Methods. The PACS instrument was used in line spectroscopy mode (R = 1000–5000) with 15 spectral bands between 63 and 185 μm. This provided good detections of 26 spectral lines seen in emission, including lines of H2O, CO, OH, O I, and C II.
Results. Most of the detected lines, particularly those of H2O and CO, are substantially stronger than predicted by the spherical envelope models, typically by several orders of magnitude. In this paper we focus on what can be learned from the detected CO emission lines.
Conclusions. It is unlikely that the much stronger than expected line emission arises in the (spherical) envelope of the YSO. The region hot enough to produce such high excitation lines within such an envelope is too small to produce the amount of emission observed.
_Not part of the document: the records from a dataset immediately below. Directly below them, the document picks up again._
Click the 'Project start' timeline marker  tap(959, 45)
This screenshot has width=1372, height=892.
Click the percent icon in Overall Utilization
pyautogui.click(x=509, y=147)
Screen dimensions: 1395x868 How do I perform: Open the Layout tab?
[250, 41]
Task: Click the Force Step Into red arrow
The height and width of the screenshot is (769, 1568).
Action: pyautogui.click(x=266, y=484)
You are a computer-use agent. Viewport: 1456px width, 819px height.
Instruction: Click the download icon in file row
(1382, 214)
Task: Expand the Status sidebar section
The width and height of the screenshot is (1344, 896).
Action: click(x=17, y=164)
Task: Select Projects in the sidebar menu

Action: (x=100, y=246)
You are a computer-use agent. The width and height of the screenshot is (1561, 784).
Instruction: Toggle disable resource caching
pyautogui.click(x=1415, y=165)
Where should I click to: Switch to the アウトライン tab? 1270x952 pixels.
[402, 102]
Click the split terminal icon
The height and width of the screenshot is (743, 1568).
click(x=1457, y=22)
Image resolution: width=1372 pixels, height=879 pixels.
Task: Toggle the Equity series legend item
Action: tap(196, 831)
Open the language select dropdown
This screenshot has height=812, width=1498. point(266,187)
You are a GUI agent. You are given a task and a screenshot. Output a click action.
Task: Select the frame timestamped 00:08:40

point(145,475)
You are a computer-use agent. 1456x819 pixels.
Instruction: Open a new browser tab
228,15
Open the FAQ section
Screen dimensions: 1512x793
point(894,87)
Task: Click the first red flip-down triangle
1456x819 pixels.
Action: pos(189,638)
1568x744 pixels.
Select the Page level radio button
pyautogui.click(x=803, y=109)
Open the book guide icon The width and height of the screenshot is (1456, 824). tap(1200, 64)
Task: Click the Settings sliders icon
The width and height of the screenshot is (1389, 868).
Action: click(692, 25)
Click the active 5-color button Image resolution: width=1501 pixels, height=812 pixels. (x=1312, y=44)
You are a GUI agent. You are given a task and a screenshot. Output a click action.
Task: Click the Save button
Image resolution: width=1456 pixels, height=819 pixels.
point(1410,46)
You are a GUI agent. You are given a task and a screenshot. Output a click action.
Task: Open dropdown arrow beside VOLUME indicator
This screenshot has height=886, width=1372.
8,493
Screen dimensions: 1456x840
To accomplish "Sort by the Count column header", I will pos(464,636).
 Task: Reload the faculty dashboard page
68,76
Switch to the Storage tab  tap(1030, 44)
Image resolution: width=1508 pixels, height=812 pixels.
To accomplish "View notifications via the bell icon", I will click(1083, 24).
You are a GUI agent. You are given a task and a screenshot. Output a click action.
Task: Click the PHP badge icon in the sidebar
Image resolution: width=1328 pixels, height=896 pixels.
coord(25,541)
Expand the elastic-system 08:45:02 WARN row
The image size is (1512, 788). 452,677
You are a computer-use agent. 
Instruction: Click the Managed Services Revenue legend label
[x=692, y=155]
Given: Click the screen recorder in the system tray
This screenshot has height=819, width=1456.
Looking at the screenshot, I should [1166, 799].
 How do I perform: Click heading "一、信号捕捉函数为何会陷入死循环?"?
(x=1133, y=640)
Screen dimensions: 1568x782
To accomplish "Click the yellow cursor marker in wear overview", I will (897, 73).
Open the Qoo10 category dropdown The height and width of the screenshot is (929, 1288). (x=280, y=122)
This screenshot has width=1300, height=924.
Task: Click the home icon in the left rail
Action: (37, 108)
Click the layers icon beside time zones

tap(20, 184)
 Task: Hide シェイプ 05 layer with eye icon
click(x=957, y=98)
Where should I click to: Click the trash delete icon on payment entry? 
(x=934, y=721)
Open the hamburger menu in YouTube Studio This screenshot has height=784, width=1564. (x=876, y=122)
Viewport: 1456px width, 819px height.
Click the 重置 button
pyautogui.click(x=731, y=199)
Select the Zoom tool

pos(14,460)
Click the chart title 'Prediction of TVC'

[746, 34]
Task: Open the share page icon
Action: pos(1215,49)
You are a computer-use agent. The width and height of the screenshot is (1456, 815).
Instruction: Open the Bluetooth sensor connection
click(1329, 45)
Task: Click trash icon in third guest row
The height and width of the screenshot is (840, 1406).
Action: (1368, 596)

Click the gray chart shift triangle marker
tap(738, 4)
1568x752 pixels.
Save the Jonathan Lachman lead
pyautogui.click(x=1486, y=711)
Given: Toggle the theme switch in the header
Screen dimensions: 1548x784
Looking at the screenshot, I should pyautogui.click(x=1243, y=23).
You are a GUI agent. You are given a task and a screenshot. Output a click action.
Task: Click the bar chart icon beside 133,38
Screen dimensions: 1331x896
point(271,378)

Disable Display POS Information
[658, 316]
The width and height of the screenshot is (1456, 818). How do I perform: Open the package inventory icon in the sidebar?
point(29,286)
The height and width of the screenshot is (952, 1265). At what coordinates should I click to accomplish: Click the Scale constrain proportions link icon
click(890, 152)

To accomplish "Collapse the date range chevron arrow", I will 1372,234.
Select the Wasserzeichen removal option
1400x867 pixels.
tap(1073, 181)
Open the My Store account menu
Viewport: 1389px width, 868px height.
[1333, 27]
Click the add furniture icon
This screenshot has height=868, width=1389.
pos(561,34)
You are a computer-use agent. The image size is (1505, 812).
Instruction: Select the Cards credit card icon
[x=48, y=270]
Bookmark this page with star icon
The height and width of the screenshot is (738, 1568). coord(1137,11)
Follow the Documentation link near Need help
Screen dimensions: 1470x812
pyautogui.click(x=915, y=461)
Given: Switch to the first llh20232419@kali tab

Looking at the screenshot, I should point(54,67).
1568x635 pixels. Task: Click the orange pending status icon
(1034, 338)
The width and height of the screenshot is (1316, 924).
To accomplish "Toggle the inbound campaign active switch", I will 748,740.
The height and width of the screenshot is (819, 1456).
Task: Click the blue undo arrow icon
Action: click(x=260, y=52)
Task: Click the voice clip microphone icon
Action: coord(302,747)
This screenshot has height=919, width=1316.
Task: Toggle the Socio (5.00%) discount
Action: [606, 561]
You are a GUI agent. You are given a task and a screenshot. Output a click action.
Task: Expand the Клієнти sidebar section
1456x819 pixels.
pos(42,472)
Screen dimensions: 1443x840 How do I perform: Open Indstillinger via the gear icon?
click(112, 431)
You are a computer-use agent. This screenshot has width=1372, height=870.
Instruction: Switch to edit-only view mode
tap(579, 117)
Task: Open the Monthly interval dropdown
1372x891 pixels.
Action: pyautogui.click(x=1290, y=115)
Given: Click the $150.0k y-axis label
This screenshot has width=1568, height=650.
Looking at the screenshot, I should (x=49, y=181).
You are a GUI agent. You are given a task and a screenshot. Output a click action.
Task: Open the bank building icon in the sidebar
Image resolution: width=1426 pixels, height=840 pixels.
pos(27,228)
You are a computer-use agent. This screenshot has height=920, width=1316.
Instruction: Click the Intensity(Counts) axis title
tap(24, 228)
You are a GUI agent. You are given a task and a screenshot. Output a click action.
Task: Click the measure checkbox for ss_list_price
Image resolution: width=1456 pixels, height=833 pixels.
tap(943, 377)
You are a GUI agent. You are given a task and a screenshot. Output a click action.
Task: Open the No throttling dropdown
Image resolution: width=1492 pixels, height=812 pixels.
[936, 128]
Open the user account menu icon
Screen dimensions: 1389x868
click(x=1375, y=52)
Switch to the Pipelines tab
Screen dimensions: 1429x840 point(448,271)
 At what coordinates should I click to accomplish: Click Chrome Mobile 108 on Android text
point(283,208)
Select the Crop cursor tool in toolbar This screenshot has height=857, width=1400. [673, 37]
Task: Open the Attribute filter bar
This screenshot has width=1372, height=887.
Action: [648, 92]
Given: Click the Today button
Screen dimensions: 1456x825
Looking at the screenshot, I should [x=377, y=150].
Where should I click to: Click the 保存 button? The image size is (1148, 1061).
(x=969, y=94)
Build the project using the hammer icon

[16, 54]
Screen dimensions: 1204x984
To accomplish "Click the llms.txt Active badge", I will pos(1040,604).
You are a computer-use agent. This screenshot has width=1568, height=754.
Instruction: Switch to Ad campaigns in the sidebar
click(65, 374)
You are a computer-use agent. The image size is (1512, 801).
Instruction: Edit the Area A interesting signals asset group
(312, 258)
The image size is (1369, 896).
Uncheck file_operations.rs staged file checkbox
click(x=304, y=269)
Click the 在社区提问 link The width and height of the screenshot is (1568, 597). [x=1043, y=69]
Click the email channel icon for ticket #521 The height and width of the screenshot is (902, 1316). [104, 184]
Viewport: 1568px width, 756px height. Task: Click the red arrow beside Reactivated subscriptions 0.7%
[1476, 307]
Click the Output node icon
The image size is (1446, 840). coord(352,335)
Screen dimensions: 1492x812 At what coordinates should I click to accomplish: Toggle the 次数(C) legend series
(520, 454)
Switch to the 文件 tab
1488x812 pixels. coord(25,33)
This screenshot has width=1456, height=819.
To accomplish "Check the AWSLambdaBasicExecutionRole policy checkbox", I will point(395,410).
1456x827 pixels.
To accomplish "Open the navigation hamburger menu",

Virtually all of this high excitation emission must arise in structures such as as along the walls of the outflow cavity with the emission produced by a combination of UV photon heating and/or non-dissociative shocks.
Key words: stars: formation / ISM: molecules
Herschel is an ESA space observatory with science instruments provided by European-led Principal Investigator consortia and with important participation from NASA.